De la même manière dans l’œuvre Muskotup de 2020, les touches picturales jouxtent les lettres d’un mot qui n’existe dans aucune langue mais se matérialise horizontalement et verticalement sous nos yeux par trois fois, et s’impose en modifiant le positionnement des signes formels qui le contournent. Ce contournement affirme la surface au détriment d’une profondeur illusoire qui jouerait de superpositions.

Des couleurs claires, rose, violet, orange, vert tendre, bleu ciel, turquoise…en larges coups de pinceaux sur la toile de jute ou de coton non apprêtée, des lignes, des touches, des taches, des étendues, des chiffres, organisent cette surface de façon sensible. Pas ou peu de noir, réservé aux dessins sur papier. La luminosité des teintes, la manière d’appliquer la peinture, renvoient de prime abord à l’enfance, aux crayons de couleurs ou aux feutres, aux premiers tracés qui ne sont pas ceux de la Préhistoire mais ceux éternellement recommencés de l’âge tendre. Et pourtant la peinture est savante, mesurée. Tout entière concentrée dans la recherche d’un équilibre fragile ou d’un déséquilibre tenu. Il n’y a rien de primitif ou de sauvage dans cette insistante recherche de simplicité et de grâce.

Les motifs sont a priori abstraits mais se prêtent aux évocations et trahissent les parentés. Une ligne serpentine bleue rappelle la Vague de Matisse, une autre celle d’Hokusaï, une autre encore un volcan, des pointillés un soleil orphique… Formes organiques ou géométriques mais toujours intuitives, sans rigidité aucune. Pas d’affirmation impérative ou doctrinale. Les surfaces/plans n’ont là rien d’absolu.

Il émane de ce travail comme une joie intérieure. Beaucoup de sensualité aussi.

La présence du support est manifeste par sa résistance ou sa capacité d’absorption, par la façon dont il boit la couleur ou dont elle accroche sa texture. L’absence d’apprêt place en contact la toile et la matière picturale, sans transition. La rencontre est directe et pourtant – peut-être pour cette raison même – il y a quelque chose qui flotte dans le rapport du signe peint à la surface qui le reçoit. Ce flottement permet aux formes de s’affranchir. Elles existent en tant que telles sur le support qui n’est pas un fond, un ciel, un sol, un espace illusoire, mais bien le tissu qui ne leur oppose que sa vérité même : sa teinte naturelle, sa trame, ses plis. Le pliage, qui facilite le stockage de ces toiles non tendues, offre une grille non exploitée par le motif. Le support reste support, jusque dans son rapport avec la paroi. Il n’y a pas d’ambigüité. Dans l’œuvre Undici segni de 1999, l’accrochage des trois grandes toiles laisse entre elles l’espace blanc du mur. Sa matérialité témoigne de la réalité concrète du jute autant que de l’autonomie du motif peint. La rupture ne modifie en rien le déroulé des signes qui se poursuit d’une toile à l’autre.

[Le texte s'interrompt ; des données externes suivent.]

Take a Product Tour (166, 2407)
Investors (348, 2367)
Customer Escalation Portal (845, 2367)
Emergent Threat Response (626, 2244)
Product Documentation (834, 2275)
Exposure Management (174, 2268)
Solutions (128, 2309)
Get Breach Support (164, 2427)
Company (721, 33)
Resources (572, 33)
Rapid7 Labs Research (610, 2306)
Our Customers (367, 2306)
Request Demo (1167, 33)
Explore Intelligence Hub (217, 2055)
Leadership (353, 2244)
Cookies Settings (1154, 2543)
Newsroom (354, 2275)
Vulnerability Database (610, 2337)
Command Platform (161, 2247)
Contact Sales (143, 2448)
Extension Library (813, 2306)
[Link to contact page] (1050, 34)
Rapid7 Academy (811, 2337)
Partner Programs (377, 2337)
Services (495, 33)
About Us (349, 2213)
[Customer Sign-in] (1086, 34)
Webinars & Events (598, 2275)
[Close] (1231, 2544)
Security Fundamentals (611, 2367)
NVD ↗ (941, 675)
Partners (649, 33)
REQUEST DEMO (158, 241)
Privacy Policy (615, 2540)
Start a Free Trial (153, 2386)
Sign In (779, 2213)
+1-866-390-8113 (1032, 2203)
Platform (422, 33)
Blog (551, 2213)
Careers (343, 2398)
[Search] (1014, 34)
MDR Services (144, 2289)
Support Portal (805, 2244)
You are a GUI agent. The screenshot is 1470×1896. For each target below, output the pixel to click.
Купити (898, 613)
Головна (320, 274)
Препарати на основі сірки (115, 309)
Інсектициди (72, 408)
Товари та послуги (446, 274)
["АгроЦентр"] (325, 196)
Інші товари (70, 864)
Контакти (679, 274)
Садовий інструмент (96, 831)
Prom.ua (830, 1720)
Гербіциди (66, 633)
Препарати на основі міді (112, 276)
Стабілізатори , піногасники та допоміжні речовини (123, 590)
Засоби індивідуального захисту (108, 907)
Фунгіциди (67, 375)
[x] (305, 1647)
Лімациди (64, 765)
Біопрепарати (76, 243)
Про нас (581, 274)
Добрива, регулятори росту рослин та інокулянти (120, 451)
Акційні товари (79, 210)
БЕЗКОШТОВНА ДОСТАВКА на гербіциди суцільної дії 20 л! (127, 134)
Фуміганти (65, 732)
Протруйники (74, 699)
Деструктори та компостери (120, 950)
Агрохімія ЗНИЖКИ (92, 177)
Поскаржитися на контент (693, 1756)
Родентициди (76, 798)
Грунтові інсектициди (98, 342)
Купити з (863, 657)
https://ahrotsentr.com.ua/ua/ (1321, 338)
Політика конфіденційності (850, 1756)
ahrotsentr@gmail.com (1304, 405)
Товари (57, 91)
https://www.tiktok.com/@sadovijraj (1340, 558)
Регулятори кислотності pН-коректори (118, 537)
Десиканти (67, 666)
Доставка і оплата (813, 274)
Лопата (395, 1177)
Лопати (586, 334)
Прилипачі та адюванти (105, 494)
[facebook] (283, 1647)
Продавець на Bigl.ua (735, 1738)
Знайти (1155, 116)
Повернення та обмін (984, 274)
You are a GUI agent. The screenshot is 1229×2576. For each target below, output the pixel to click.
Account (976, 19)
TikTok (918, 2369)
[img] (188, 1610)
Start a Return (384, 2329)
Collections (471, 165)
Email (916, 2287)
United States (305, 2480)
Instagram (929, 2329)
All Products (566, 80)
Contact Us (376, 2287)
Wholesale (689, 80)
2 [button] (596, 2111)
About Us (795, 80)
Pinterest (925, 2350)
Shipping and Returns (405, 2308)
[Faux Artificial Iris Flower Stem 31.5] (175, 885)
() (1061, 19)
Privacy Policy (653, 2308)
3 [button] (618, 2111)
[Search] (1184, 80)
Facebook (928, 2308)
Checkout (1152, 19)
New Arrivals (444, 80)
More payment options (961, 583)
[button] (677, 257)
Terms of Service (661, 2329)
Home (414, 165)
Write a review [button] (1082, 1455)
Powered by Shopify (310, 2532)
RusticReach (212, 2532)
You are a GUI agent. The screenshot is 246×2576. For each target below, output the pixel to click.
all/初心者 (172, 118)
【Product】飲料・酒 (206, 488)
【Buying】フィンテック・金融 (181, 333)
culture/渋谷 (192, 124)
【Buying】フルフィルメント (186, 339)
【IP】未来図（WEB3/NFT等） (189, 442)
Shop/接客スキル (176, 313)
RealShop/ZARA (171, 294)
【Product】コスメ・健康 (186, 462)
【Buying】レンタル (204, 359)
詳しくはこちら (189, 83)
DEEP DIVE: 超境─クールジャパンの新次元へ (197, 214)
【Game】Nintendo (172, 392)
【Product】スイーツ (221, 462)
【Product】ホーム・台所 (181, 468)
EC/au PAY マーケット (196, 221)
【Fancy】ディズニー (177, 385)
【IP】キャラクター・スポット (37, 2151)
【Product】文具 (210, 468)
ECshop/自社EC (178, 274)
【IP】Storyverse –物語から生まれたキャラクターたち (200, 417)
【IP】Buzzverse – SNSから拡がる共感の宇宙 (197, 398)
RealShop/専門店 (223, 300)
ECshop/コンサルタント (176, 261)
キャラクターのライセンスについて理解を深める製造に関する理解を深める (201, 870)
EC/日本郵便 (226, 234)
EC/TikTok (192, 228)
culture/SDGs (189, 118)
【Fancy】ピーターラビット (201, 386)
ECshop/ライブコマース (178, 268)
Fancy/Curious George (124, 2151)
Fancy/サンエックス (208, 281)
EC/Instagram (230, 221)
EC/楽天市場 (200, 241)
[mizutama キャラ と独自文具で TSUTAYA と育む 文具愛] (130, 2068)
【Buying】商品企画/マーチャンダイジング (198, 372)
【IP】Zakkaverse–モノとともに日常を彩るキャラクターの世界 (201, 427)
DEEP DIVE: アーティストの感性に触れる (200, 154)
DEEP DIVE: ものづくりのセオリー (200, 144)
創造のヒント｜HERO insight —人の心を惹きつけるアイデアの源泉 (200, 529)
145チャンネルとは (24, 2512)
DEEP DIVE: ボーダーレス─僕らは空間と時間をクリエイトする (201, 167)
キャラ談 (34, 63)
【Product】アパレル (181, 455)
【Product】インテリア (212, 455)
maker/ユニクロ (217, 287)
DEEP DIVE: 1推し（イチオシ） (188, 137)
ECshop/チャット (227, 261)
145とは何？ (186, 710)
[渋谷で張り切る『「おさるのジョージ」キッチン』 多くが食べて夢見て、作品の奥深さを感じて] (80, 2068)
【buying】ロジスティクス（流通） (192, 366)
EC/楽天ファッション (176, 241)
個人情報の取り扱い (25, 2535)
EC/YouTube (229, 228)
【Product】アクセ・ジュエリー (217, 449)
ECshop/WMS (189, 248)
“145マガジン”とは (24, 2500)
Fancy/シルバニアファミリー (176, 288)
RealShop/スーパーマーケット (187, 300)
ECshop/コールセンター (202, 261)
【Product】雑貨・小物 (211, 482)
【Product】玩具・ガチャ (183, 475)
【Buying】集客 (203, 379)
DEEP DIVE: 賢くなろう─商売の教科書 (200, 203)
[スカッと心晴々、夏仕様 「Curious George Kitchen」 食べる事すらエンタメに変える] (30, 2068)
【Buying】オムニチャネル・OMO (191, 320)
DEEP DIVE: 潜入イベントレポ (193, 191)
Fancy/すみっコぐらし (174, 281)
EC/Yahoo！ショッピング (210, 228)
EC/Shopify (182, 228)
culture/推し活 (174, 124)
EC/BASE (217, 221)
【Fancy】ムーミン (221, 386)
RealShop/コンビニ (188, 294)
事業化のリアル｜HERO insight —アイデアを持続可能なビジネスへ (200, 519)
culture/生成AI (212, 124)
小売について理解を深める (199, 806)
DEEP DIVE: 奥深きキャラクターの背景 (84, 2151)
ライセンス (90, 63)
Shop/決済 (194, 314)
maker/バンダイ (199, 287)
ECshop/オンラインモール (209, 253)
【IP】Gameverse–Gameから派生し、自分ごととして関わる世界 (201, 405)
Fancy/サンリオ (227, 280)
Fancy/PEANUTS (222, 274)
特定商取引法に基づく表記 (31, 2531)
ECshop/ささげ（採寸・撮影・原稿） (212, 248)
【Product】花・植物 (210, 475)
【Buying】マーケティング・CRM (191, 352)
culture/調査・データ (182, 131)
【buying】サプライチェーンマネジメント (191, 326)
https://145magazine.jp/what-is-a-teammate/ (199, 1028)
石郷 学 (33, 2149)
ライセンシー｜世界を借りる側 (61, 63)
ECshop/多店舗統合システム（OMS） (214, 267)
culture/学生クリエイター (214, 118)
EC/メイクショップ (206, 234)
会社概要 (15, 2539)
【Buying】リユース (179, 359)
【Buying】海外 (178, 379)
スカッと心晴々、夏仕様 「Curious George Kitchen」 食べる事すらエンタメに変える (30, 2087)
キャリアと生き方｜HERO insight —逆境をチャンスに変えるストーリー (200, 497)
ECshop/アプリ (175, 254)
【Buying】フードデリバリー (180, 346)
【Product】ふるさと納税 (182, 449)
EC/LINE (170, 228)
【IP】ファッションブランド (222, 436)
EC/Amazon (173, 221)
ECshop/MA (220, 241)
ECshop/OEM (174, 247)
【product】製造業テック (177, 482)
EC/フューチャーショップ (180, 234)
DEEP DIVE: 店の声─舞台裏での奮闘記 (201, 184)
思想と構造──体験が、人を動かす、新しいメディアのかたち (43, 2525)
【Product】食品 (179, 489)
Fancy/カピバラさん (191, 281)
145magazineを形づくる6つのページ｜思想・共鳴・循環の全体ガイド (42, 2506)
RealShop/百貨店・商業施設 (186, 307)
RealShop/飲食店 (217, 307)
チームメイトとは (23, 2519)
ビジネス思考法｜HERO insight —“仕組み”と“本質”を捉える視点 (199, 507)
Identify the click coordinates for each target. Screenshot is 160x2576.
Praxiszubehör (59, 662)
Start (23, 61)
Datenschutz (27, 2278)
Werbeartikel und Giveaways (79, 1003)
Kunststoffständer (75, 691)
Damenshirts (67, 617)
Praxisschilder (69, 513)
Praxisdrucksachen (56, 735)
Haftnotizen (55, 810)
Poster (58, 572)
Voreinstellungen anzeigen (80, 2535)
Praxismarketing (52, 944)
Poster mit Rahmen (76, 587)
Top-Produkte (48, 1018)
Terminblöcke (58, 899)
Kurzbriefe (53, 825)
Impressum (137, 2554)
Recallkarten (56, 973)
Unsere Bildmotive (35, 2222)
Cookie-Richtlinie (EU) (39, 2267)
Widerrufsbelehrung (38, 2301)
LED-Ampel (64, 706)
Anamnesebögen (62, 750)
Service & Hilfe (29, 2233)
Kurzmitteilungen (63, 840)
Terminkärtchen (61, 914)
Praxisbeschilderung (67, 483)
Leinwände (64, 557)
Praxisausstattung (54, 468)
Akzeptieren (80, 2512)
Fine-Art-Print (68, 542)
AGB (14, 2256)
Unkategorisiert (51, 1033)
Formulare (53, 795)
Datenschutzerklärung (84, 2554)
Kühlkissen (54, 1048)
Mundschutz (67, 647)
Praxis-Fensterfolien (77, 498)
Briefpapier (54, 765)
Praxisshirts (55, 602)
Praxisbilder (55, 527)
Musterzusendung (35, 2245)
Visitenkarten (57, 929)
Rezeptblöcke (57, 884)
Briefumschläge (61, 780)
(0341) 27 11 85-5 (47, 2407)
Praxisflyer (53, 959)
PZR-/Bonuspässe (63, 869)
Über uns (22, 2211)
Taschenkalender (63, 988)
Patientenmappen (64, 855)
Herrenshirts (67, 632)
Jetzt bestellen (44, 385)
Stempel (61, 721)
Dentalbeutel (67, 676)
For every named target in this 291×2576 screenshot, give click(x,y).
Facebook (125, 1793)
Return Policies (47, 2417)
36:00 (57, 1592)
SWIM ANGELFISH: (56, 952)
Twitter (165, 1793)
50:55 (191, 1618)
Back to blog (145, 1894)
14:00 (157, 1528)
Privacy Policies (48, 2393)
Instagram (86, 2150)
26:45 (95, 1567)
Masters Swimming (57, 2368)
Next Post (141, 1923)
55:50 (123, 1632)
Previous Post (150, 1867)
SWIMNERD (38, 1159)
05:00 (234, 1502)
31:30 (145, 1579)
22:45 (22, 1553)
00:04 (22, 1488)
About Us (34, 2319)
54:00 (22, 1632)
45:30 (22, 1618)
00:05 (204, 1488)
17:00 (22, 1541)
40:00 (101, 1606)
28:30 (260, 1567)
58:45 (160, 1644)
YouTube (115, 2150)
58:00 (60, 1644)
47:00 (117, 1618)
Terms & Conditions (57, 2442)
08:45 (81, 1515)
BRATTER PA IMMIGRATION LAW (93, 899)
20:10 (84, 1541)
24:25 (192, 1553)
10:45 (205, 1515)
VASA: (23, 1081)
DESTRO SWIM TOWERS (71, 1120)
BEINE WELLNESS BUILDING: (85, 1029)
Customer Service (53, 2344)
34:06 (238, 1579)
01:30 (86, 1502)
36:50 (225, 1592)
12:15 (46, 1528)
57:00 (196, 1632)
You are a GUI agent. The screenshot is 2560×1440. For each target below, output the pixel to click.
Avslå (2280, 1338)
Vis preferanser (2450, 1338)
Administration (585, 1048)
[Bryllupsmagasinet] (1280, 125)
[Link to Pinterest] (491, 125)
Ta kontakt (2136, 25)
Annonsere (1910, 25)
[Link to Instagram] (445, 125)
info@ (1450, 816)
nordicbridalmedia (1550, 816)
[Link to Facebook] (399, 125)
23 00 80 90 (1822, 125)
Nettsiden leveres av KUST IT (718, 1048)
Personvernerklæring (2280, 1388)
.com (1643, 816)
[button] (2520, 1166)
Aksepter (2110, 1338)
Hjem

Les tracés ne sont jamais très éloignés des gestes qui les dessinent. Ils en disent l’amplitude, l’ouverture du bras, la largeur du pinceau, le déplacement du corps pour prolonger le mouvement sans lever la main lorsque la ligne balaie la surface. Ils donnent l’impression d’un geste déterminé et retenu à la fois. Le frémissement des lignes et le déploiement des trajectoires laissé suspendu en cours de traversée, produisent une sensation d’inachèvement contrôlé. Un simple ajout pourrait faire basculer l’ensemble

Il y a quelque chose d’Apollinien et de solaire dans le travail de Giorgio Griffa, un hédonisme assumé. Rien de stratégique, de démonstratif ou d’insistant, peindre est ici l’expression d’un homme qui dépose consciemment une trace de son passage. Son travail s’impose par la douceur. Il tire de là sa force autant que sa légitimité face à une production artistique dominée depuis plus d’un siècle par la recherche des limites et de leur dépassement.

Il nous parle de la vulnérabilité et de son désir de beauté, de sa sensibilité qui affleure sans jamais déborder.

 

[1] « Certes les moyens idéels ne sont pas dépourvus de matière, sinon on ne pourrait pas « écrire ». Quand j’écris le mot vin avec de l’encre celle-ci ne tient pas le rôle principal mais permet la fixation durable de l’idée de vin. L’encre contribue ainsi à nous assurer du vin en permanence. Ecrire et dessiner sont identiques en leur fond » Paul Klee, « Philosophie de la création », Théorie de l’art moderne, [1964], trad. de P.H. Gonthier, Denoël, 1985, p. 58.